Le bétonnage de gradins des arènes de Fréjus suscite de vives réactions chez les défenseurs du patrimoine. Pourtant, ces travaux de restauration ont été approuvés par les Monuments historiques. La polémique enfle. État des lieux.
«C'est une catastrophe ! On ne voit presque plus les arènes, tout est caché sous le béton ! » s'indigne Pauline Michaud, de l'Association des amis de Saint-Raphaël et Fréjus. Depuis quelques semaines, elle alerte l'opinion sur ce qu'elle considère comme le massacre de ce monument antique de Fréjus (Var). En effet, deux séries de gradins coulés dans le béton recouvrent désormais les vestiges.

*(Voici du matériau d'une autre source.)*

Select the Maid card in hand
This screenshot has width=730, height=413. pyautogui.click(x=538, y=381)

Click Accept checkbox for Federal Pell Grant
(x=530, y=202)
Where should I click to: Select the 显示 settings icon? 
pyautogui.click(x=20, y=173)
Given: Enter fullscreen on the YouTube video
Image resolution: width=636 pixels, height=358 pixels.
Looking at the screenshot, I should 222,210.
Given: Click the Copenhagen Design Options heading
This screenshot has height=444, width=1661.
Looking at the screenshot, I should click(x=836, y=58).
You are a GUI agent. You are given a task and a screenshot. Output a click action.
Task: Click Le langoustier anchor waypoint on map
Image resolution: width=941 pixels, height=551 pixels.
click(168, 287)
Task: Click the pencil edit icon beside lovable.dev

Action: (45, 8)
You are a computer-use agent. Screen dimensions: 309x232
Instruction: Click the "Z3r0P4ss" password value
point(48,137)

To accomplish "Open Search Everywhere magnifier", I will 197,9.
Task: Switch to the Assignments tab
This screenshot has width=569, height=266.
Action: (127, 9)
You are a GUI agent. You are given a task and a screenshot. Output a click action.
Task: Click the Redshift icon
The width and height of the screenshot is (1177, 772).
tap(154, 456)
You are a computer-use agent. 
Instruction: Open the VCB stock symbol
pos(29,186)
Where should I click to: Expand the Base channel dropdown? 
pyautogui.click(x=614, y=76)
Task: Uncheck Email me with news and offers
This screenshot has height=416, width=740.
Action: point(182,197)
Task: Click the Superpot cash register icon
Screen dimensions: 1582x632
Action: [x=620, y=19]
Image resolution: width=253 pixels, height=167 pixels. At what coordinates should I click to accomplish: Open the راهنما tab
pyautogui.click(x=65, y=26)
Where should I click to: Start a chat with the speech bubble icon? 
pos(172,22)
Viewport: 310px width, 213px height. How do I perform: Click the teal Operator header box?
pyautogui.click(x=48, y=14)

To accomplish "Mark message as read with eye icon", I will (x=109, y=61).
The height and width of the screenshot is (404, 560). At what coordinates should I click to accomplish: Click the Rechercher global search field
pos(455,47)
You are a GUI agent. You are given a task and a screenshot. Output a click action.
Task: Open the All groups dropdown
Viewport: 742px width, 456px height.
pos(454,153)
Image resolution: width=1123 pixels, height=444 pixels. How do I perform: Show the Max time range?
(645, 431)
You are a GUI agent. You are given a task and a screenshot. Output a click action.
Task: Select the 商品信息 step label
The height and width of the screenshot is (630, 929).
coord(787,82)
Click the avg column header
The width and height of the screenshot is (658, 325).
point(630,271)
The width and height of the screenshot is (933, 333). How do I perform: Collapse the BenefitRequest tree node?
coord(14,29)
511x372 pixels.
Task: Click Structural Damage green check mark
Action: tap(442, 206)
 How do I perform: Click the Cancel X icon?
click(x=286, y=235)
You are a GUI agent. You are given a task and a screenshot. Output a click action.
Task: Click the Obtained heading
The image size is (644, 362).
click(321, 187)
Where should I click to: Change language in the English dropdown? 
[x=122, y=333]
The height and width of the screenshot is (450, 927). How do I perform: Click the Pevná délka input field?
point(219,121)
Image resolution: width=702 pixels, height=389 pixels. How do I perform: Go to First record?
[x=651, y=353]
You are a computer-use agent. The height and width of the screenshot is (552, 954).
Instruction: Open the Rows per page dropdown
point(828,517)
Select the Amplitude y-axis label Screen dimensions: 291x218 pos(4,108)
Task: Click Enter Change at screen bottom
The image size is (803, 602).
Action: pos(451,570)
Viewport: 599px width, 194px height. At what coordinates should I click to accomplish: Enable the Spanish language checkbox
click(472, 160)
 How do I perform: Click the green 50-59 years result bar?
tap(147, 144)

Pourtant, il ne s'agit pas d'une décision intempestive de la mairie, propriétaire et maître d'ouvrage, ni d'une lubie de l'architecte en chef des Monuments historiques, Francesco Flavigny, dont le travail est souvent salué par les défenseurs du patrimoine.
« Cette reconstitution de gradins a été approuvée en 2005 à la quasi-unanimité de la commission supérieure des Monuments historiques, après mûre réflexion », explique-t-on au ministère de la Culture.
Cette intervention « lourde » vise à protéger les murs de l'édifice, fragilisés par les intempéries. Elle permet en outre d'utiliser les arènes pour des spectacles. « La structure moderne a été étudiée pour ne pas abîmer l'ancienne et des fouilles archéologiques ont déterminé où creuser les fondations », justifie-t-on encore au ministère.
L'effet esthétique n'en est pas moins provoquant, d'autant que la politique en usage veut que les restaurations soient discrètes.